§ Fragmento del documento:
_ _ _

Defensa de Piedad Zuccardi denuncia falta de garantías en proceso por 'parapolítica'

Por eso le solicitó a un grupo de conjueces que avalen el escrito de recusación presentado en contra de siete magistrados de la Sala Penal de la Corte Suprema para que se alejen de conocimiento de proceso.

El abogado William Adán Rodríguez Castillo, quien defiende los intereses de la senadora Piedad Zuccardi, le solicitó a los conjueces de que avalen la recusación presentada en contra de siete magistrados de la Sala Penal de la Corte Suprema de Justicia para que se distancien del conocimiento del proceso que se adelanta en contra de la congresista por sus presuntos vínculos con grupos paramilitares.

En el extenso documento se pide que se respete el derecho proceso, a la defensa y a la práctica de pruebas a la congresista del partido de la U quien habría sido prejuzgada por los magistrados recusados en el escrito de acusación con el que se formalizó su llamado a juicio por su presunta participación en el delito de concierto para delinquir agravado por sus supuestos nexos políticos con el Bloque Norte de las AUC que delinquía en el departamento de Bolívar.

En este punto se indica que con sus señalamientos “anticiparon su criterio en forma categórica en la resolución de acusación y en la confirmación de la misma, piezas procesales en las cuales se hicieron apreciaciones subjetivas y valoraciones jurídicas que anticipan un fallo de condena en contra de mi mandatante”. Por lo que se pide que los togados mencionados en el recurso se alejen del conocimiento en el juicio.

Para el abogado defensor los siete magistrados recusados fueron los que iniciaron la investigación previa contra Zuccardi, abrieron la instrucción, ordenaron su captura, definieron su situación jurídica, impusieron medida de aseguramiento, decretaron y valoraron las pruebas, cerraron la instrucción, emitieron resolución de acusación y resolvieron todos los recursos interpuestos vulnerando así el numeral 11 del artículo 99 de la ley 600 de 2000.

“La pregunta que surge es que si estos funcionarios que en últimas son seres humanos, son capaces de desprenderse de su obra, de su esencia y de su valoración jurídica y probatorio por ministerio de una asignación de competencia. La respuesta desde el criterio de defensa es que no es posible ir contra la naturaleza humana, pretendiendo que un funcionario judicial por más probidad que tenga, sea capaz de desprenderse de lo ya expresado , recogido, valorado, estudiado y conceptuado durante largos meses de investigación; para poder abordar una fase de juzgamiento desprovisto de cualquier tipo de inclinación positiva o negativa del asunto como es su deber supremo”, señala uno de oos apartes.

_ _ _

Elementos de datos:
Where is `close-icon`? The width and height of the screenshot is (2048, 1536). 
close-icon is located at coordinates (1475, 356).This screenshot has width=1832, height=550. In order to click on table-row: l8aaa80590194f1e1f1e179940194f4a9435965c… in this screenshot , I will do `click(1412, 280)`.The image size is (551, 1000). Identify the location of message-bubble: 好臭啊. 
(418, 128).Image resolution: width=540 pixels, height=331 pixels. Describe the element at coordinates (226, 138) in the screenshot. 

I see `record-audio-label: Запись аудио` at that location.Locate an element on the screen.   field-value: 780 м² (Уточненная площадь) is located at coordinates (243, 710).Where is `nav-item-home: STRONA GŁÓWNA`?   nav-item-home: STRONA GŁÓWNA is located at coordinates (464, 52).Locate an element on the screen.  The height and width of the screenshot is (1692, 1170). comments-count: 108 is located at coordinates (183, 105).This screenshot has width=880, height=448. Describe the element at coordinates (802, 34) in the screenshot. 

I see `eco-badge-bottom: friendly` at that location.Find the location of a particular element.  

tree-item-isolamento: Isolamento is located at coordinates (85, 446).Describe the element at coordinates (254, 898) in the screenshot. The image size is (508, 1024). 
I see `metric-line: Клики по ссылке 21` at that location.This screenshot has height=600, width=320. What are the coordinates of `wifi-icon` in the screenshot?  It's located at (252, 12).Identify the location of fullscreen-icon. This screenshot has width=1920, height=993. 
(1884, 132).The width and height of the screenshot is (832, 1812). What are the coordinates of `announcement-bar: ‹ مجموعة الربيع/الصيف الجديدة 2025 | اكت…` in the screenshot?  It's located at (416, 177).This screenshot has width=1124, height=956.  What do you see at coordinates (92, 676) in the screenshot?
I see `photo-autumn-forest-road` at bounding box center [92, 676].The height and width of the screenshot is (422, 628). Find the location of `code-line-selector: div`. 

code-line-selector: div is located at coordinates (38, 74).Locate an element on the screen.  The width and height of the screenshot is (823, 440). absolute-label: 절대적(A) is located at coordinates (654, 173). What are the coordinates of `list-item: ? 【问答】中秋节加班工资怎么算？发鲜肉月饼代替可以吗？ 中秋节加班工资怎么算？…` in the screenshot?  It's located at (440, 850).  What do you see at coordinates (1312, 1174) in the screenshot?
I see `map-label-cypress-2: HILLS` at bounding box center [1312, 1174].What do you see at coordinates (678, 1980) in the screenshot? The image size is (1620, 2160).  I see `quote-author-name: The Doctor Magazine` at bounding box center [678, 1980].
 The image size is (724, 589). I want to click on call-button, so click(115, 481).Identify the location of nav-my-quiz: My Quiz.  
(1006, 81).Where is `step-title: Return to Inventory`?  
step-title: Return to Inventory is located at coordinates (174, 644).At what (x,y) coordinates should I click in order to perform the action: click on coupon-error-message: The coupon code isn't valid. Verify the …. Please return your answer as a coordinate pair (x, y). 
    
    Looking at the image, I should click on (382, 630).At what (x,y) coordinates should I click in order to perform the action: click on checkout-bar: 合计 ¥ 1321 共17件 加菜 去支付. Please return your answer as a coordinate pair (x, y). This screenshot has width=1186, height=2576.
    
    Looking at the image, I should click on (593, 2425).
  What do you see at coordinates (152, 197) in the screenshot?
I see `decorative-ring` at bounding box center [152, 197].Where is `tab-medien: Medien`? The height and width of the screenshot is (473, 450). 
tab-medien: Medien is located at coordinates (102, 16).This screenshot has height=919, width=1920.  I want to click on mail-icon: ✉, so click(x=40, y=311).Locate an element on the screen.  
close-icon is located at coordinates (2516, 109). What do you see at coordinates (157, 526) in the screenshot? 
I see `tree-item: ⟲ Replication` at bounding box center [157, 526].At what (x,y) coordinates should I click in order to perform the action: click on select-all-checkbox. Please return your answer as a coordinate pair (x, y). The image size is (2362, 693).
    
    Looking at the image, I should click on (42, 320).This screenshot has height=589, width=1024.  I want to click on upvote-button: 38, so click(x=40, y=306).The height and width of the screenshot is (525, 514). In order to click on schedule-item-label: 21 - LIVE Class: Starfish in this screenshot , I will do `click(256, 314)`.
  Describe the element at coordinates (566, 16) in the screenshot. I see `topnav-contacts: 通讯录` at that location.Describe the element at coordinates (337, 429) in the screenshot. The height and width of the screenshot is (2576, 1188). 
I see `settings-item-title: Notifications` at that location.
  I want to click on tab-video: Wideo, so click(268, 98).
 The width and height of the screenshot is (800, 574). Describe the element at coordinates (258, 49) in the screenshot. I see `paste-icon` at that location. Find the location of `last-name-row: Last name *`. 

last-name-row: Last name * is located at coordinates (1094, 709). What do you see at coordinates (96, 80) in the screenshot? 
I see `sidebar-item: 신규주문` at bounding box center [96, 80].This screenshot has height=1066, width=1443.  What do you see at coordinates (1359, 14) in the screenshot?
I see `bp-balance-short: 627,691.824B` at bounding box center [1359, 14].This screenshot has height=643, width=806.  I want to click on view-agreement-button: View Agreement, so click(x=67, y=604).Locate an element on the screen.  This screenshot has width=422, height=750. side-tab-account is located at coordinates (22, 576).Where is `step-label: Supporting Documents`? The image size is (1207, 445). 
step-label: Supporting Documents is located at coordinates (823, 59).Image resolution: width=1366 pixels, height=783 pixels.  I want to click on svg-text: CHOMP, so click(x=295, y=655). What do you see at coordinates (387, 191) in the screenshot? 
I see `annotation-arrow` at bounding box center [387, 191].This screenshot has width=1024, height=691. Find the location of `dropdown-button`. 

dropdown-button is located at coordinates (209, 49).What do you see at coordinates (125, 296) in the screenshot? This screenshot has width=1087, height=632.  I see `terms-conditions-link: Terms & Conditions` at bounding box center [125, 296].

_ _ _

§ Partes del ejercicio:
- 1) En la nota sobre la defensa de Piedad Zuccardi, ¿cómo se llama el abogado que defiende a la senadora?
- 2) Prolonga la nota sobre la defensa de Piedad Zuccardi a partir de su última oración.

§ Respuestas de la actividad:
- 1) William Adán Rodríguez Castillo.

- 2)
En resumidas palabras se considera que si fueron estos los magistrados lo que elaboraron y aprobaron la acusación contra Zuccardi ya se estaría vulnerando el principio de imparcialidad puesto que un fallo condenatorio por los hechos materia de investigación ya estaría casi que preparado. En este punto se hace referencia al hecho de que el escrito de acusación tiene como base varios procesos anteriores en los cuales los congresistas fueron sentenciados.

“Es un hecho notorio que la honorable magistrada María del Rosario González desempeñó un rol de ponente en el caso del excongresista Álvaro García Romero, persona con la cual los recusados no han ocultado el interés de relacionar a la doctora Zuccardi sólo por el vínculo que existe entre ellos, olvidando que la responsabilidad penal es individual”, precisa el escrito recordando la condena emitida por el delito de homicidio y concierto para delinquir agravado.

Para la defensa los magistrados recusados “están convencidos” que Zuccardi es responsable del punible de promoción de grupos paramilitares y “no han aceptado que ella jamás se reunió con algún miembro o grupo paramilitar; es tan palmaria su inclinación acusadora, que llegaron al extremo de concluir que lo que hubo fue una masiva retractación de los testigos de cargo, cuando analizados serenamente en cada una de sus salidas procesales, se advierte que tal retractación jamás ha existido”.

La congresista del partido de la U es procesada por presuntamente haber hecho parte de la comisión que asistió a una reunión en Caucasia en el año 2001 en la que se reunieron con los comandantes paramilitares Carlos Castaño Gil, Salvatore Mancuso y ‘Jorge 40’ para supuestamente lograr beneficios políticos y electorales en la región.

Sin embargo para la defensa no se tuvieron en cuenta ni las declaraciones ni los testimonios aportados por la investigada para desmentir las acusaciones hechas en su contra y su presencia en ese lugar. Igualmente llama la atención sobre el hecho de que no se le permitió ejercer su derecho de réplica y contradicción de los paramilitares que la señalaron, en vez de eso se ordenó su detención mientras se le resolvía su situación jurídica.